## EXTRACTED MATERIAL
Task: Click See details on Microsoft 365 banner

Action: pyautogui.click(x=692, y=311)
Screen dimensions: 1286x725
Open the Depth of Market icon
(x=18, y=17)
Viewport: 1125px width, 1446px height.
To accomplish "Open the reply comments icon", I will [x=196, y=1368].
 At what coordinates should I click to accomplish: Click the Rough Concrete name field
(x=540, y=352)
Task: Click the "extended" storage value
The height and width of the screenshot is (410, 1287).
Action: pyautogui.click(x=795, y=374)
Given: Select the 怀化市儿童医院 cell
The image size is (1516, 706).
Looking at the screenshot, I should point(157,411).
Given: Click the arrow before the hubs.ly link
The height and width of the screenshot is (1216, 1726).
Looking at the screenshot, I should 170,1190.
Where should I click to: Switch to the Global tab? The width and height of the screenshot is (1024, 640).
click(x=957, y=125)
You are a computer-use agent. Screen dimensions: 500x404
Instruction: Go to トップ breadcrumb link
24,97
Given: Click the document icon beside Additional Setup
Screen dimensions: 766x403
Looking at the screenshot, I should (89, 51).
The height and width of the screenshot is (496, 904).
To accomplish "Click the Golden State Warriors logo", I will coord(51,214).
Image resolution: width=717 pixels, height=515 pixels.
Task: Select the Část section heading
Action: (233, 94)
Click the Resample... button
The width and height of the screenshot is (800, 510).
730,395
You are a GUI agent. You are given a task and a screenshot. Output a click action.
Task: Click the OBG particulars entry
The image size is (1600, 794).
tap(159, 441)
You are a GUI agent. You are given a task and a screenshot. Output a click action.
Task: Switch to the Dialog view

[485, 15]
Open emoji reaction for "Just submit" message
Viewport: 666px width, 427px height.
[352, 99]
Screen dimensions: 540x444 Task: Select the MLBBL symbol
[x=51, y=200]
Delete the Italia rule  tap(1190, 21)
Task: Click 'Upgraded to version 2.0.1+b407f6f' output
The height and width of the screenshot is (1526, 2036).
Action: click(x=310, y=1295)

## SHORT PROBLEM
Duplicate the records starting with the line that contains "Given: Click the arrow" and going on through the line that contains "Looking at the screenshot, I should (89, 51).".

## SOLUTION FOR THIS PROBLEM
Given: Click the arrow before the hubs.ly link
The height and width of the screenshot is (1216, 1726).
Looking at the screenshot, I should 170,1190.
Where should I click to: Switch to the Global tab? The width and height of the screenshot is (1024, 640).
click(x=957, y=125)
You are a computer-use agent. Screen dimensions: 500x404
Instruction: Go to トップ breadcrumb link
24,97
Given: Click the document icon beside Additional Setup
Screen dimensions: 766x403
Looking at the screenshot, I should (89, 51).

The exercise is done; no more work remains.